Patrick Bakker (12 November 1910 in Apeldoorn, the Netherlands - 28 December 1932 in Amsterdam) was a Dutch artist in oil paintings and pen or pastel drawings in the first half of the twentieth century. At the time of his death he was considered a "prodigy", in the words of Bénézit's Dictionnaire. Despite his short life, he left a large collection of works characterized by an expressive freedom in his use of colour, confident draughtsmanship, and controlled impetuosity. The art critic Abraham Marie Hammacher spoke highly of him in Stromingen en persoonlijkheden : schets van een halve eeuw schilderkunst in Nederland, 1900–1950 (p. 140).

== Biography ==
Patrick Bakker grew up in a cultured and well-to-do environment with many connections in the European art world, which strongly encouraged his early vocation. In his youth, he travelled extensively in the Netherlands as well as abroad (France, England, Germany, later Venice and Vienna), where he admired architecture, visited museums, practised his art and befriended a wide variety of people of all ages and backgrounds. In 1928, he left school before his finals and went to Amsterdam to work, first with Geert Grauss, then in 1929, (after a long illness), with Martin Monnikendam. In September 1931, despite his delicate health, he settled in Paris, studying first at the Académie Julian and Académie Colarossi, then, from Spring 1932 onwards, in Lucien Simon's studio at the École des Beaux-Arts. He met many French and foreign artists who lived in the French capital at that time, including André Lhote, Fernand Léger, Conrad Kikkert and Piet Mondrian. There was a time when he spent every Sunday with Jacques-Émile Blanche, who also painted his portrait. He was also close to the young David Ogilvy and spent much time with the Russian émigré community. It was in fact with the Troubetskoy family, who were lent an outbuilding at the Château de l’Etoile, in the Touraine region, that Patrick Bakker was to live his last few weeks of creativity, during the summer of 1932, from which he brought back a series of remarkably fine ink drawings. In the autumn of that year he fell ill again and went for a rest with his family in Hilversum. He barely had the time to organise his first personal exhibition in Amsterdam when he went into hospital and died a month later at the age of twenty-two.

== Work ==
Over three years as Patrick Bakker gained mastery, he developed stylistic diversity according to the medium he was using.
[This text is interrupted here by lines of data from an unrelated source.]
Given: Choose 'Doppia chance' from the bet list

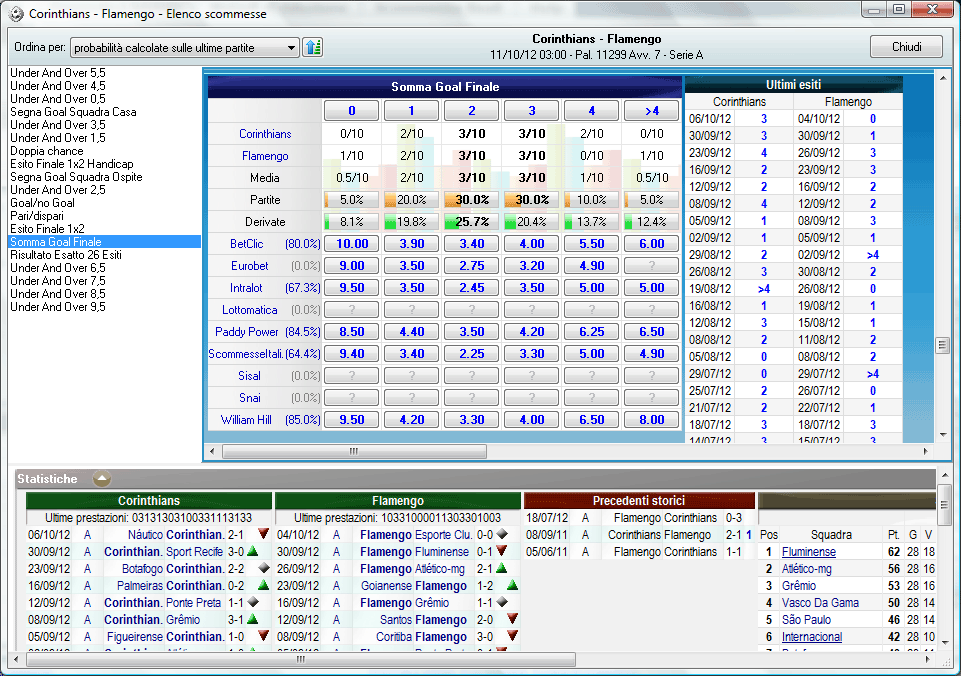Looking at the screenshot, I should pyautogui.click(x=46, y=151).
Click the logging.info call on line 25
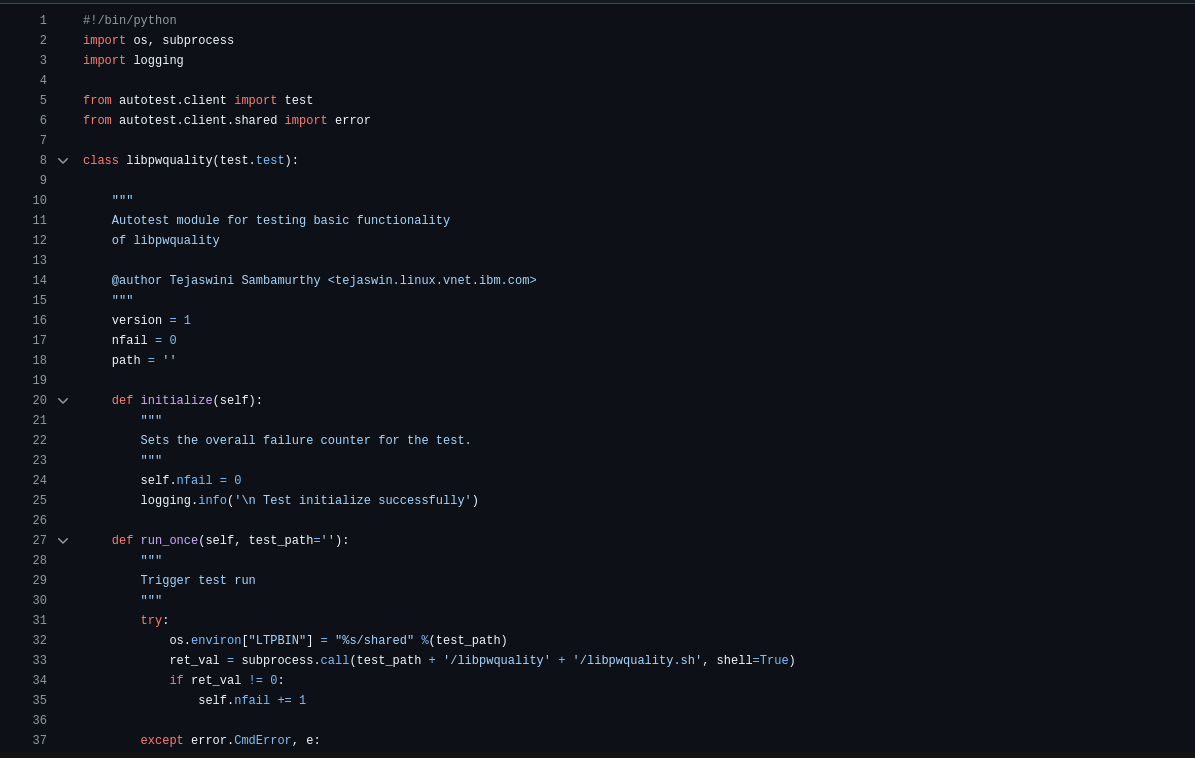 pyautogui.click(x=187, y=500)
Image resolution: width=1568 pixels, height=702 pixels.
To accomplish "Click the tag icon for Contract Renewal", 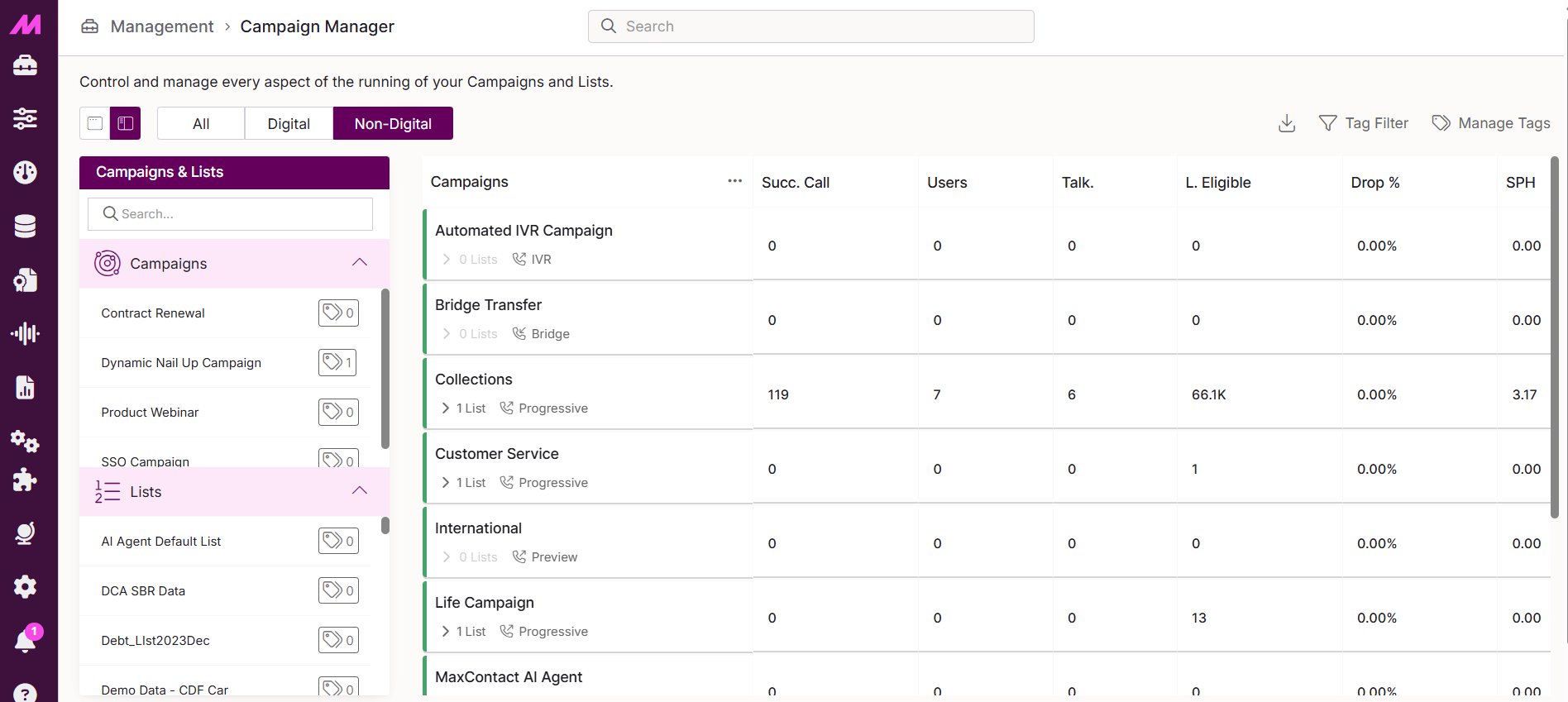I will (338, 313).
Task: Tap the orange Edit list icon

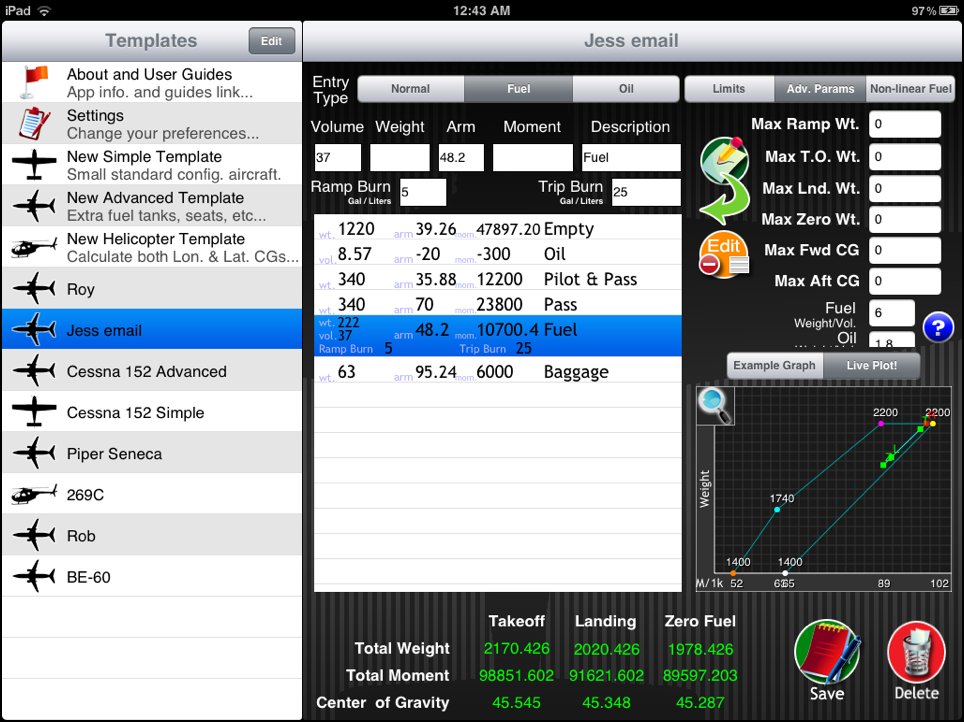Action: [x=724, y=254]
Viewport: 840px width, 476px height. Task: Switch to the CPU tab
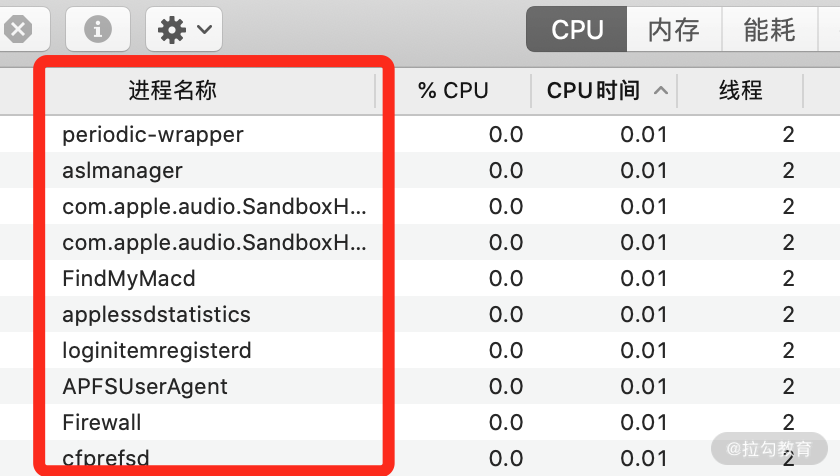coord(577,30)
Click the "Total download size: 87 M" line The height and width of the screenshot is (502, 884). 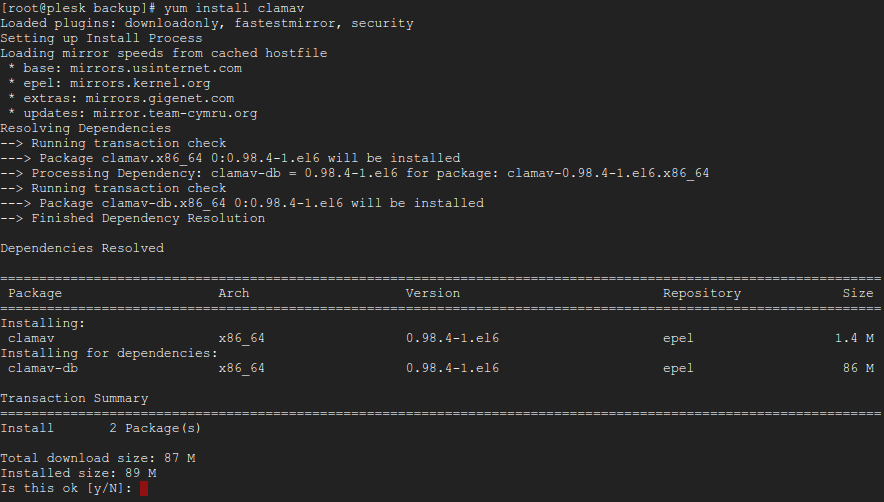(98, 458)
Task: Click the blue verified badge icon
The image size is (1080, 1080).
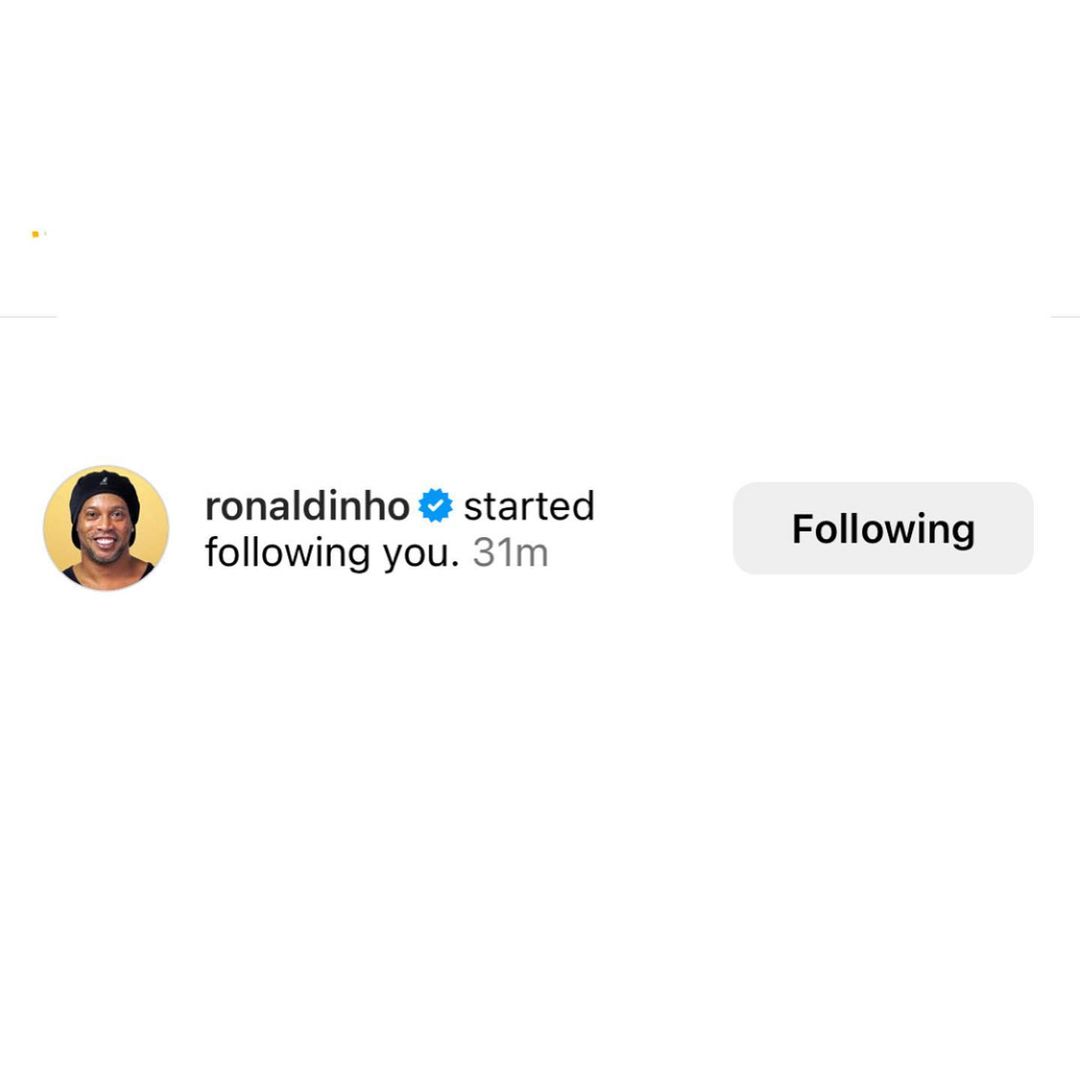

Painting : His oil paintings and pastels are especially striking for their sense of colour. During the same years in which Dutch artists like Dick Ket, Raoul Hynckes or Pyke Koch were aiming at casting rough, mysterious or dream-like images into an impeccable, yet somewhat frozen workmanship, Patrick Bakker remained attached to the ideals of high art and a sensual, expressive, even expressionist technique. His subjects are traditional – nudes, portraits, still-lives and landscapes – yet he portrayed them with continual colour experiments. This is, probably, his most personal contribution to painting. Whereas the German expressionists or the Dutch painters of the De Ploeg movement (except perhaps George Martens) liked to use primary colours, Patrick Bakker, whilst staying clear of any hint of impressionism, cultivated bitter-sweet and dissonant juxtapositions, introducing often deliberately dirty hues, with a controlled violence of expression.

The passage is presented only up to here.